**Aufgaben**
• A. Führen Sie sämtliche Wechselkurse des Rubels auf, die der Artikel über den Rubelverfall nennt.
• B. Schreiben Sie den Artikel über den Rubelverfall im Anschluss an seinen letzten Satz fort.

----- Textabschnitt

Foto: AP / Ivan Sekretarev

Moskau - Die Nervosität bleibt in Russland. Am Montag ist der Rubel zu Handelsbeginn stark unter Druck geraten. Innerhalb der ersten zwei Stunden verlor die Landeswährung knapp zehn Prozent und stürzte kurzzeitig unter die psychologisch wichtige Kursmarke von 1:70 gegenüber dem Euro.

Erst im Tagesverlauf konnte sich der Rubel - auch angesichts der Turbulenzen in Griechenland - gegenüber dem Euro stabilisieren. Die Zentralbank erhöhte dennoch den offiziellen Wechselkurs um 5,5 Rubel auf 1:69. Ein Dollar kostet knapp 57 Rubel.

Bocksprünge der Währung

Schon vor zwei Wochen war der Rubel an der Börse eingebrochen. In wilden Bocksprüngen nach unten rasend war die russische Landeswährung zeitweise sogar auf einen Umtauschkurs von 1:100 gegenüber dem Euro gefallen. Erst nach massiven Interventionen konnten Zentralbank und Regierung die Panik besiegen und den Rubel festigen. Daneben wurden mehrere Staatskonzerne angehalten, ihre Dollarreserven aus Exportgeschäften zu verkaufen, um den Druck auf die eigene Währung zu lindern.

Grund für die Rubelschwäche sind der niedrige Ölpreis und die damit verbundenen geringeren Einnahmen für Russlands wichtigste Exportgüter Öl und Gas. Die gleichen Probleme hat ja auch das ferne, aber mit Russland befreundete Venezuela, wo Oppositionschef Leopoldo López sogar vor einem Staatsbankrott warnt.

Schlechte Aussichten

Die Ratingagentur S&P erwartet für Russland heuer 0,3 Prozent BIP-Wachstum und 2015 einen Rückgang von 0,7 Prozent. Die Bonität beließ S&P zwar auf dem Niveau BBB-, stufte den Ausblick jedoch als "negativ" ein, womit russische Papiere fast Ramschstatus erreicht haben. "Es gibt Befürchtungen, dass die jetzige Krise von den Reformen ablenkt, die die Strukturprobleme lösen sollten", begründete S&P-Analystin Tatjana Lyssenko die Skepsis.

----------
----- Inhalt der Daten

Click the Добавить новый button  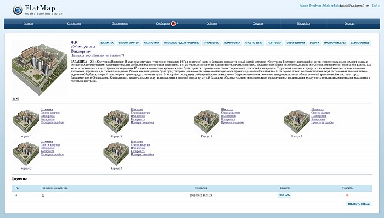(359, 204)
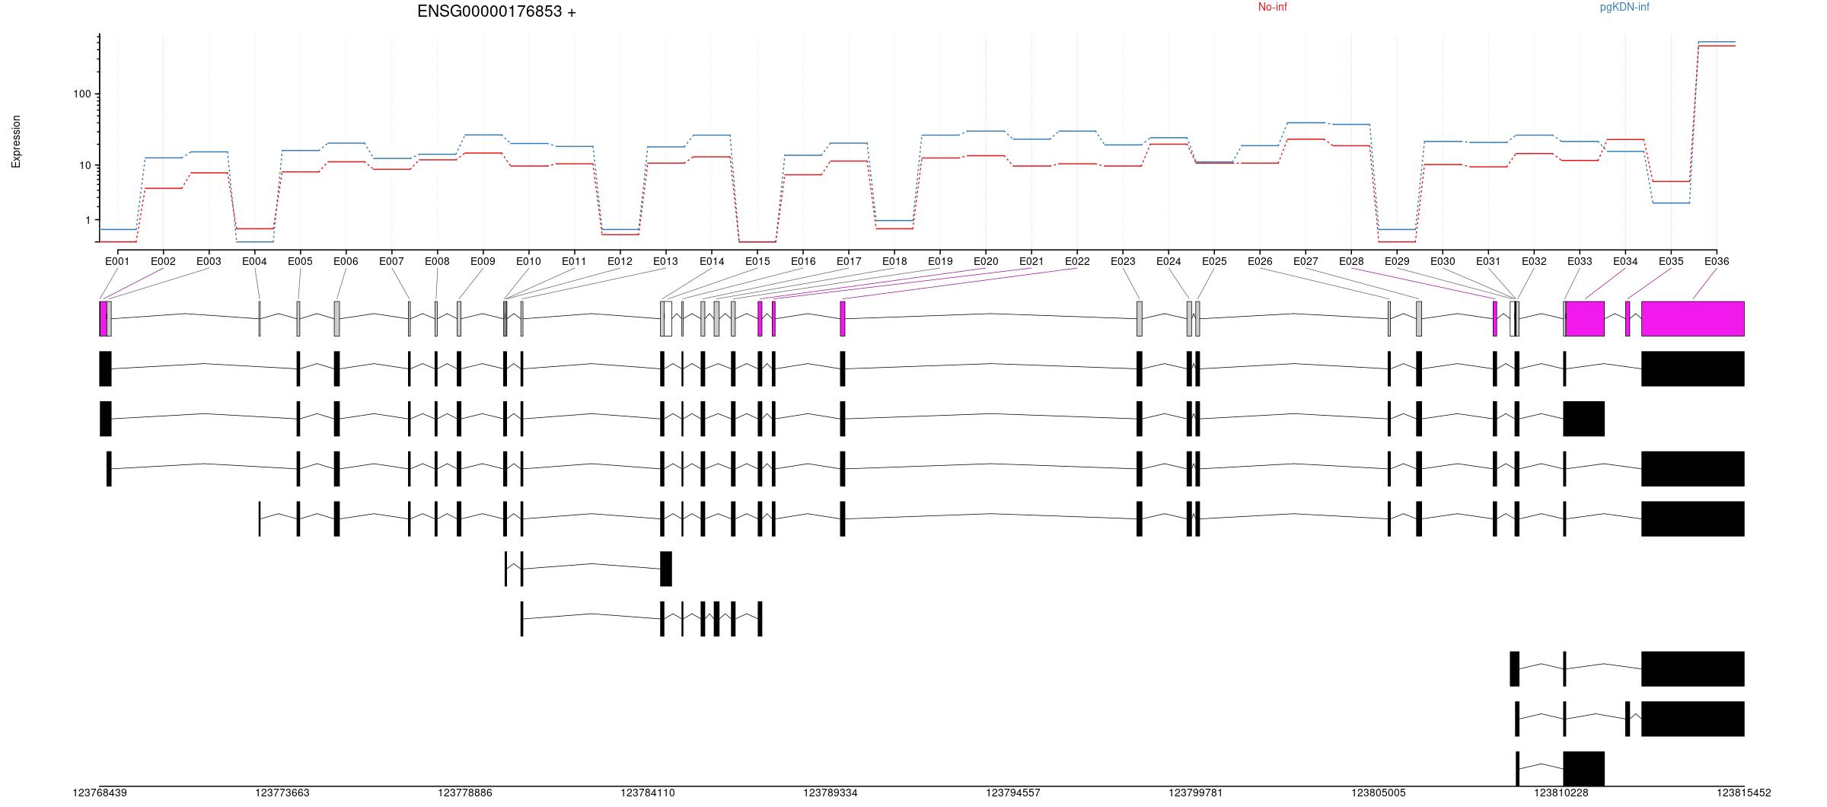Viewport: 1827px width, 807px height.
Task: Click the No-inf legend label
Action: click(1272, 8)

----------

**Antworten**
• A.
- 1:70 gegenüber dem Euro (psychologisch wichtige Kursmarke)
- 1:69 gegenüber dem Euro (offizieller Wechselkurs der Zentralbank)
- knapp 57 Rubel für einen Dollar
- 1:100 gegenüber dem Euro (zeitweiser Tiefstand vor zwei Wochen)

• B.
Russlands Präsident Wladimir Putin hatte bei seiner Jahrespressekonferenz kurz vor Weihnachten noch von etwas über 0,6 Prozent Wachstum heuer gesprochen. Die frischen Zahlen für November demonstrieren aber bereits jetzt einen deutlichen Abschwung. Demnach ist das BIP gegenüber dem November 2013 um 0,5 Prozent gefallen. Es ist der erste Rückgang seit der Krise 2009. Geschwächelt haben vor allem Dienstleister, Baugewerbe und der Agrarsektor.

Kudrin als Kassandra

Schlechte Nachrichten gab es auch vom ehemaligen Finanzminister Alexej Kudrin. Wenn nicht schnell Reformen eingeleitet würden, "erwarten uns negative Wachstumszahlen für die nächsten zwei bis vier Jahre, oder sogar länger", warnte der anerkannte Finanzexperte. Dabei könnte der Abschwung 2015 zwischen zwei und vier Prozent liegen, eine "echte Krise" , wie Kudrin betont. Wie lange die Rezession dauere, hänge nicht nur vom Reformwillen der Regierung ab, sondern auch davon, ob es Russland gelinge, sich mit dem Westen auf eine Abschwächung der Sanktionen zu einigen, sagte er.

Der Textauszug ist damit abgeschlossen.